And Others
Harga Bitcoin Anjlok 40%, Ini Penyebabnya

- Koin digital menjadi alternatif mata uang di negara-negara maju, tapi dilarang di berbagai negara berkembang.
- Harga Bitcoin merosot tajam dari Rp199 juta kemarin menjadi Rp140 jutaan hari ini.
Jakarta, TechnoBusiness ID ● Bitcoin, koin digital dengan kapitalisasi pasar terbesar di dunia, dianggap bukan lawan yang layak bagi dolar. Pernyataan itu disampaikan oleh Presiden Federal Reserve Neel Kashkari.
TechnoBusiness Column: In 2018: More Money, One Problem
“Saya tidak melihat Bitcoin sebagai pesaing yang kredibel terhadap dolar di Amerika Serikat,” katanya seperti dikutip CCN, Selasa (16/1).
Menurut Kashkari, Bitcoin sesungguhnya lebih mirip emas daripada mata uang fiat. Sama dengan emas, Bitcoin memiliki toko nilai, dan itulah spekulasi yang tercipta. Jadi, barangkali kenaikan Bitcoin lebih dekat mengorbankan kenaikan harga emas ketimbang dolar.
Sementara itu, Rabu (17/1) pagi harga Bitcoin dan koin digital lainnya anjlok antara 35-40% dibanding hari sebelumnya.

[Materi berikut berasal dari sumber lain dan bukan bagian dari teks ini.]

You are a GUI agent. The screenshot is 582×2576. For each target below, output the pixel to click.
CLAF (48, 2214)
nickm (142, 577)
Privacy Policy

Anjloknya nilai koin-koin digital itu diduga karena banyaknya berita negatif yang muncul.
Bloomberg dan Reuters, yang disampaikan kembali oleh media lain termasuk CCN pada Selasa, koin-koin digital yang lahir di China seperti Huobi, BTCC, dan OKCoin mulai bermigrasi ke Hong Kong dan negara lainnya lantaran larangan dari pemerintah China.
Wakil Gubernur People’s Bank of China Pan Gongsheng dikabarkan juga mendorong pemerintah untuk melarang beredarnya koin digital secara keseluruhan.
“Inovasi finansial semu yang tidak memiliki hubungan dengan ekonomi riil seharusnya tidak didukung,” ungkapnya.
Di Indonesia, Bank Sentral juga telah merilis pernyataan resmi pada Sabtu (13/1) yang menegaskan bahwa koin digital tidak diakui sebagai alat pembayaran yang sah. Sesuai Undang-Undang No. 7 Tahun 2011 tentang Mata Uang, Bank Indonesia menyatakan bahwa transaksi di wilayah Indonesia wajib menggunakan Rupiah.
“Pemilikan virtual currency sangat berisiko dan sarat akan spekulasi karena tidak ada otoritas yang bertanggung jawab, tidak terdapat administrator resmi, tidak terdapat underlying asset yang mendasari harga virtual currency serta nilai perdagangannya sangat fluktuatif sehingga rentan risiko penggelembungan [bubble],” demikian rilis Bank Indonesia.